Los TEA padecen deficiencias en las relaciones sociales y afectación de la reciprocidad socioemocional, junto a déficits en la comunicación (verbal y/o no verbal) además de intereses restringidos y repetitivos.
En ambos trastornos pueden existir comportamientos restringidos y repetitivos, pero de forma diferente.
La clave para distinguir los comportamientos repetitivos primarios del TEA, de los exclusivos del TOC, son: en el TEA, los comportamientos obsesivos pueden servir para calmarse, o bien como búsqueda sensorial (tocar superficies rugosas, el agua, etcétera).

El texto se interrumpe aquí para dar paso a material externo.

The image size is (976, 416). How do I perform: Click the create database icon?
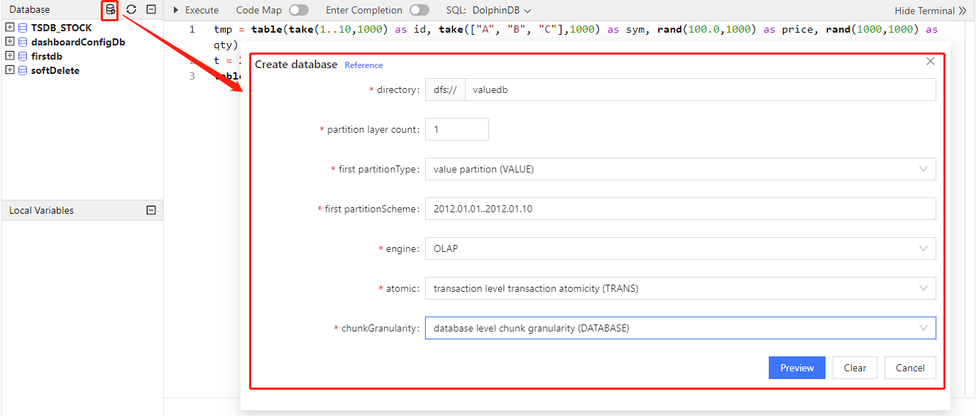(110, 9)
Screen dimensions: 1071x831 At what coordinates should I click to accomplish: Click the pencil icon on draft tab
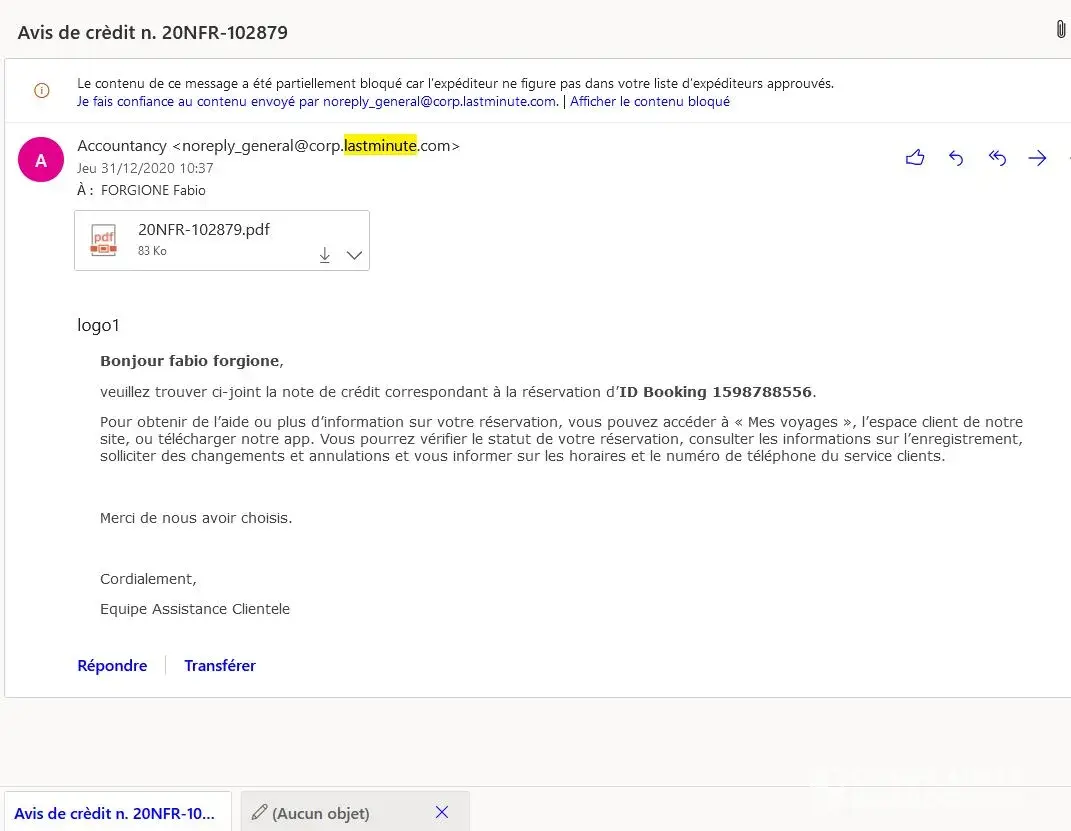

Siendo, además, egosintónicos (esto es, el paciente puede disfrutar, obtener placer, de sus obsesiones o usarlas para desestresarse), mientras que en los TOC las obsesiones son egodistónicas (no le gusta padecerlas, incluso desearían evitarlas), causan angustia y las compulsiones están impulsadas por la ansiedad que les produce la obsesión.
Algunas compulsiones pueden servir para diferenciar el TOC y el TEA, y también son menos frecuentes en el TEA+TOC: las compulsiones de comprobación (puertas, gas, luz) y las de lavado, sobre todo de manos.
El resto de ellas, incluyendo las religiosas, de orden, etcétera, ayudan menos al diagnóstico.